Johnson, 53, said the certification process involves the submission of letters from a psychologist and a medical doctor, and a nearly constant monitoring of testosterone levels. The drug regimen includes estrogen and androgen blockers to lower testosterone.
“I’ve been racing since my early 20s,” she said, long before she went through gender-affirming treatment. “That absence of testosterone had an impact on my performance at a certain level, but also on my ability to recover.” She added, “Hormones are powerful stuff.”
According to Johnson, transgender female athletes don’t have an inherent advantage over cisgender riders. “I race, too,” she said. “I suck. I haven’t won anything in a long time.”
Johnson said the rhetoric of the rally organizers is designed to demonize transgender people.
“They are red herring arguments that have more to do with political concerns than about athletes,” she said, adding that the rhetoric consists of “trans monster nonsense that’s meant to keep us out of the public sphere.”

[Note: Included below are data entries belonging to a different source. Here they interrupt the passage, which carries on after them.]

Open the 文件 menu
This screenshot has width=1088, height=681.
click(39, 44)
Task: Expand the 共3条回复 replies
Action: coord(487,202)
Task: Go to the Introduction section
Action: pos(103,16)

Founded in 1992 by conservative women who supported Clarence Thomas’ controversial nomination to the U.S. Supreme Court, the Independent Women’s Forum promotes “equity feminism,” which calls for equality between the sexes but doesn’t adhere to the view that women have to overcome male-dominated systems. Its donors have included conservative benefactors such as the Charles Koch Institute, the John M. Olin Foundation and the Scaife Foundations.
The selection of Pat Summitt Plaza for the rally was no accident. Rally organizers are promoting the event as a celebration of Title IX, the landmark legislation that prohibits discrimination based on sex and is credited for the tremendous expansion of opportunities for women in sports over the past 50 years. Summitt, the late legendary UT women’s basketball coach, is considered a champion for Title IX.